Pattern Matching

Abstract

Pattern matching improves code readability, makes the language easier to use, and prevent common mishaps.

History

P1308R0. Initial version of this paper which was extracted from P0095R1. Disambiguation between a expression inspect and a statement inspect is now based on the context in which it appears. Parentheses are now used to disambiguate between constexpr expressions and new identifiers. Matching may now be used on inheritance hierarchies. Matching against constexpr expressions has been extended to all types instead of only supporting integral and enum types. Additionally a new Open Design Questions section was added.

Introduction

There is general agreement that pattern matching would make C++ programmers more productive. However, a design that has the elegance of a functional language, but with the performance and utility of a systems language is not forthcoming. Add to that the requirements of backwards compatibility and consistency with the rest of C++, and we’ve got quite a challenging problem.

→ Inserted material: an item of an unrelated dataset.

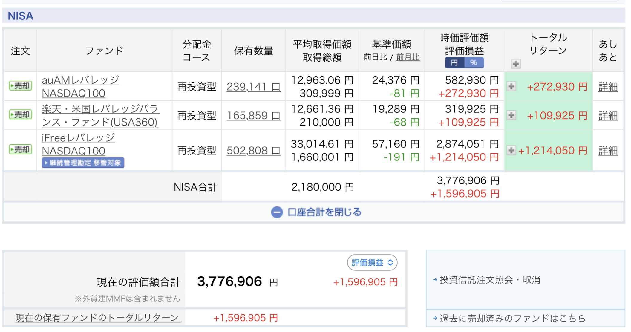This screenshot has width=631, height=332.
Task: Expand total return plus icon for USA360 fund
Action: pyautogui.click(x=511, y=115)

This paper presents a design for pattern matching that the authors feel has the right mix of syntactic elegance, low-level performance, and consistency with other language features.

Figure 1: Switching an enum.
before after
Figure 2: struct inspection
before after

Motivation

A well-designed pattern matching syntax makes simple problems simple, and enables programmers to express their solution in an intuitive way. The C++ language continuously evolves to allow us to deal with common tasks using constructs that abstract away much of the ‘how’ and allow us to focus on the ‘what’, and in this way complex comparison and selection semantics have not moved with the state of the art.

In the same way that smart pointers have allowed us to express our high-level intent without the risks associated with manual memory management, pattern matching will allow the programmer to clearly express their high-level goal without the tedious and potentially error-prone task of creating and testing deeply-nested conditional constructs.

As proposed, pattern matching is teachable: it can be easily explained by one developer to another. Pattern matching is reviewable: it can be quickly read and verified to achieve the desired effect. Pattern matching is powerful: it can achieve a lot in a a small amount of terse syntax.

Pattern Matching With inspect

This section overviews the proposed pattern matching syntax and how it applies to integral types, arrays and non-union classes with public data members. A future paper will explore opt-in extensions for user-defined and STL types.

Pattern matching builds upon structured binding and follows the same name binding rules. The syntax is extended for pattern matching.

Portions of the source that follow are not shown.